I subscribe to the idea that art, when you care to stop for a second glance or a second listen, should provoke at the very least a reaction, regardless of whether the piece itself is good art or bad art. Of course art is highly subjective, open to interpretations and personal preferences. At its core it should not be nothing. It may be admired, or be entertaining, or be inspiring, or calming, or thought provoking, or frustration, or anger, or that it invokes a memory, but whatever feeling arises, it should not be nothing.

But because art is so personal, it should also be subjected to the fallen-tree-in-the-forest definition. What if it provokes nothing in all people? Then it is not significant, and therefore should not be art.

If a famous painter decides to paint on white canvas a red dot, like a Japanese flag, is it art? Or importantly is it significant? Does it advance the exploration and the experience of art in humanity? Assenters may argue that it takes certain skill to paint with a free hand a perfect, consistent red dot, but I feel it merely demonstrates technical competence.

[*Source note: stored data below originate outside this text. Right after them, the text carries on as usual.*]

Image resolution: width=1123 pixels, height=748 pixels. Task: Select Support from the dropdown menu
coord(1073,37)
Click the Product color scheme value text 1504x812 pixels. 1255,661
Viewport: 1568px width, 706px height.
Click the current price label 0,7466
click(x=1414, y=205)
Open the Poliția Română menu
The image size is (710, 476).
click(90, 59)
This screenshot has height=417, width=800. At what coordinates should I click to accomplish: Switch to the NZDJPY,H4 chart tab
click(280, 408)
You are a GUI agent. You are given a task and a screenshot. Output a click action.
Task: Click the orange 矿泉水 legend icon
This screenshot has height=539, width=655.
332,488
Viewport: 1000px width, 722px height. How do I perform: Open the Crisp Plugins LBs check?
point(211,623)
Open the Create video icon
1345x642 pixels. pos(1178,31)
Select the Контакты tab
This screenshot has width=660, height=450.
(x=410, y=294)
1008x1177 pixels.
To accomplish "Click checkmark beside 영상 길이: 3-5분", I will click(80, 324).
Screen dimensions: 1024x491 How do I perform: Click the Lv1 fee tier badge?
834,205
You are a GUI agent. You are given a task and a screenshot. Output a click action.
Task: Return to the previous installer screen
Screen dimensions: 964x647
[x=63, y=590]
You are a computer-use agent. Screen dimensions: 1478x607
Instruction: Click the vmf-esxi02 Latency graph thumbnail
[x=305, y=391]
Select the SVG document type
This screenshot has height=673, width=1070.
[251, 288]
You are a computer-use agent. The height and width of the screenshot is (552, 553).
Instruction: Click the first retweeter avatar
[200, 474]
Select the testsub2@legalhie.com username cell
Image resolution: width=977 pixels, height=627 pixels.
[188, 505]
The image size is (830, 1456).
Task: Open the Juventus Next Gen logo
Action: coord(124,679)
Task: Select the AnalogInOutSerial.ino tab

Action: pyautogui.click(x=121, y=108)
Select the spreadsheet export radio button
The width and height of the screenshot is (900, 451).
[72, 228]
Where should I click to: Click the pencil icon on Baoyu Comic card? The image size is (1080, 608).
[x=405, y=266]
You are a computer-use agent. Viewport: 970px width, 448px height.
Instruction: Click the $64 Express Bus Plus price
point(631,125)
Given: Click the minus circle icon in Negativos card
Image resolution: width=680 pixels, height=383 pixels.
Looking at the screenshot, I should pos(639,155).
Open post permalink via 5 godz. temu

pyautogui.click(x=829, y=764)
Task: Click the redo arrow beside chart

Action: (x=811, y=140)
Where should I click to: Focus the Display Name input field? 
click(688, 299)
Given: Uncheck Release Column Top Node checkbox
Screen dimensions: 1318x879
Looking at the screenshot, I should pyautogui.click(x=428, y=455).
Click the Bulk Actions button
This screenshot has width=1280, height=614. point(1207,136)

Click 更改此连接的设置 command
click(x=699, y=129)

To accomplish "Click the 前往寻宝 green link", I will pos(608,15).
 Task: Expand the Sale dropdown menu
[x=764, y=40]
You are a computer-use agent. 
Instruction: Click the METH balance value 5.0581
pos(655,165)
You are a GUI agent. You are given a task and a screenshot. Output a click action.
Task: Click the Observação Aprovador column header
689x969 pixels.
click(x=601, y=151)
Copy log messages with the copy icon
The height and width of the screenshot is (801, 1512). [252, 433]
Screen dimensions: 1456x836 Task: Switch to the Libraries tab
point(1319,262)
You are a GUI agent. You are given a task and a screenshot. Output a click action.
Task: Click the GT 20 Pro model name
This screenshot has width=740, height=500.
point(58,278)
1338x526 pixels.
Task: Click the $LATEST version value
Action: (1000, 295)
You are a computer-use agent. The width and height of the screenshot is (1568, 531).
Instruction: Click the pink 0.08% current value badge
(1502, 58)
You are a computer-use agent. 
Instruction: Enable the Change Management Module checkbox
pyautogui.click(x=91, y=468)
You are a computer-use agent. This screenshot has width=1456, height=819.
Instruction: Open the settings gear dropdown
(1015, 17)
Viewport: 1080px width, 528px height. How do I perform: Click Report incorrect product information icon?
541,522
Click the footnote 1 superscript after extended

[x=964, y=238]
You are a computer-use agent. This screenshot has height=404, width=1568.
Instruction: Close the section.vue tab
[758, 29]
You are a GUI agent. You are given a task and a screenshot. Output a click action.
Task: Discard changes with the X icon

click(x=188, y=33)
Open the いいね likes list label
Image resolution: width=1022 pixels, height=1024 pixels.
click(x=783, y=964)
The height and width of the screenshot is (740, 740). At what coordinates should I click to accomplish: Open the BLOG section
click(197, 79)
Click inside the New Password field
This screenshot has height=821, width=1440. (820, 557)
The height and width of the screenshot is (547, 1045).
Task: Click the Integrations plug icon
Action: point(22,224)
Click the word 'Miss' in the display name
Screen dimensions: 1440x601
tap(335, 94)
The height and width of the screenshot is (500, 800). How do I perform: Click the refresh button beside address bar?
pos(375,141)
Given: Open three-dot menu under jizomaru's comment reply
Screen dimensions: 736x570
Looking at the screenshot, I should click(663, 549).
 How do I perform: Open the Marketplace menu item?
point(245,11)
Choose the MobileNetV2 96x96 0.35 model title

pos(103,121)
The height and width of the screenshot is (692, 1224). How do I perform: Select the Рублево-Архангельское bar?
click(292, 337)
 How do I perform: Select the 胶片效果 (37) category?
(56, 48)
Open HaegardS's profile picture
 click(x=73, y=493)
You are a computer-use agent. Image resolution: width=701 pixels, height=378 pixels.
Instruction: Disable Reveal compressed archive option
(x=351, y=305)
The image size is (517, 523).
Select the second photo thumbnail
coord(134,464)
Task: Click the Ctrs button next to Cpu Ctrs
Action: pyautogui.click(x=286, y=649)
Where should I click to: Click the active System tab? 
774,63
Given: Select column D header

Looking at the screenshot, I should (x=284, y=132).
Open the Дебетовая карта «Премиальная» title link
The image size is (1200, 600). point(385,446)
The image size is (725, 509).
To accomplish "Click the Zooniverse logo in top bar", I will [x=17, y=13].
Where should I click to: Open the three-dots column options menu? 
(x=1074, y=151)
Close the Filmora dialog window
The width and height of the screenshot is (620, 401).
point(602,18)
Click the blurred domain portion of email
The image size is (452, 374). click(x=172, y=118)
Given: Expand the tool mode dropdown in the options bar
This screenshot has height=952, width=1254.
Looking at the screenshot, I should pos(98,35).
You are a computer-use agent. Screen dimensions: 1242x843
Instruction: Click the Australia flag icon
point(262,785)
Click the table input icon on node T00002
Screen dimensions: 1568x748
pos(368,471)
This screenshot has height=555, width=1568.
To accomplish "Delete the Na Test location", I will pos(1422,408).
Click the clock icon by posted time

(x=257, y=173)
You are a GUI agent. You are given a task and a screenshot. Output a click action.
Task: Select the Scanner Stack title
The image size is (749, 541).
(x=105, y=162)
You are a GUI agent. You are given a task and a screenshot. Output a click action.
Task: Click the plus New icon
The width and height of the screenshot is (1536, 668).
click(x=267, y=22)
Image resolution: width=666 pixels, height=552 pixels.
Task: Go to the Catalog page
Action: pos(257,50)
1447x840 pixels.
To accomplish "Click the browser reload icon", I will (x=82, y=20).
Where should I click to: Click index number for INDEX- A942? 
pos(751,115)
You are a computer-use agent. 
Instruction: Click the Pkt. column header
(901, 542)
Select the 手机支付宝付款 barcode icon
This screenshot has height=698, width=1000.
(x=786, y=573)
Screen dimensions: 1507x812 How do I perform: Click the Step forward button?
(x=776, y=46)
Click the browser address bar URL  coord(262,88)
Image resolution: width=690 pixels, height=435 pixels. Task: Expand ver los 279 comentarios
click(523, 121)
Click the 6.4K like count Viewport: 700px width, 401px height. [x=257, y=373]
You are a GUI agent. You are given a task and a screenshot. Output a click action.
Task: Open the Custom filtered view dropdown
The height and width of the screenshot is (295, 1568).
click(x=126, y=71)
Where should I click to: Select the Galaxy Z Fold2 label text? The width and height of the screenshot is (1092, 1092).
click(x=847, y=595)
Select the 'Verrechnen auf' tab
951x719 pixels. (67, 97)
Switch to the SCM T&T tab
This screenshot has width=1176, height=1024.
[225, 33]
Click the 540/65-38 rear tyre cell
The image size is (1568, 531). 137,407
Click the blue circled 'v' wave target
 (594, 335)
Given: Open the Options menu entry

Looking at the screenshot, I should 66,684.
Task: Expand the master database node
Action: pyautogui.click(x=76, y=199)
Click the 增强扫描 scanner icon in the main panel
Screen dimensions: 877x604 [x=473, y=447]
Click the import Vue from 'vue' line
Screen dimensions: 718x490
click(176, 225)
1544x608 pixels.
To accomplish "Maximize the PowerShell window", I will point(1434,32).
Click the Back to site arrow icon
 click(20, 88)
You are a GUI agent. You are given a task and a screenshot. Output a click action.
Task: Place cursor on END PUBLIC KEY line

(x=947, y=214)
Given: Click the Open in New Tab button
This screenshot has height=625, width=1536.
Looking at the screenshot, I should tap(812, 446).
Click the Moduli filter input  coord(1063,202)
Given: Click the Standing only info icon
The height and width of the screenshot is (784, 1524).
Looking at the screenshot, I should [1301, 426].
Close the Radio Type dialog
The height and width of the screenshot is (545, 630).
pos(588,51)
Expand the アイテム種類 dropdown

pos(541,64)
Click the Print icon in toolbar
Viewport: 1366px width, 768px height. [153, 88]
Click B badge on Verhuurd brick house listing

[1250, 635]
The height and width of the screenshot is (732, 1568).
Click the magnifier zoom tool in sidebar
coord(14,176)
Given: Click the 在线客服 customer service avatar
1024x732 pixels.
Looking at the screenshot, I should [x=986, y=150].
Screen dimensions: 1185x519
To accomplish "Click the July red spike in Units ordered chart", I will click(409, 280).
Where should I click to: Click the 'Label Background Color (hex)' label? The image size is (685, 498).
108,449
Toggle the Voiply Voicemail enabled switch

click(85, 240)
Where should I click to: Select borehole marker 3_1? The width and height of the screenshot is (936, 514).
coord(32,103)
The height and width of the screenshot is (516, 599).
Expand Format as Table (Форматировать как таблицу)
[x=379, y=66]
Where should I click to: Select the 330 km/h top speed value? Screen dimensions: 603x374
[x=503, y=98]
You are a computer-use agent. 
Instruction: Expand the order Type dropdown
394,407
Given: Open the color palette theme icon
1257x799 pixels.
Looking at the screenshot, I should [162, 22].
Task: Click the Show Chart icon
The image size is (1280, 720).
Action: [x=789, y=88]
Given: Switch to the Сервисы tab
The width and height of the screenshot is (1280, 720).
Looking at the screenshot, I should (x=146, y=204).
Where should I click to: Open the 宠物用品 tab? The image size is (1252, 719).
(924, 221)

I see myself getting angry, seeing this red dot painted by this imaginary famous artist. And anger is a reaction, and therefore by my own logic it is art. It may puzzle some other people, seeing this red dot. Again this is a reaction.

But I think it is just one of the definitions of bad art. When art lacks aesthetic value or merit, or too abstract for most to be affected, then it cannot be effective, and fails in its core value.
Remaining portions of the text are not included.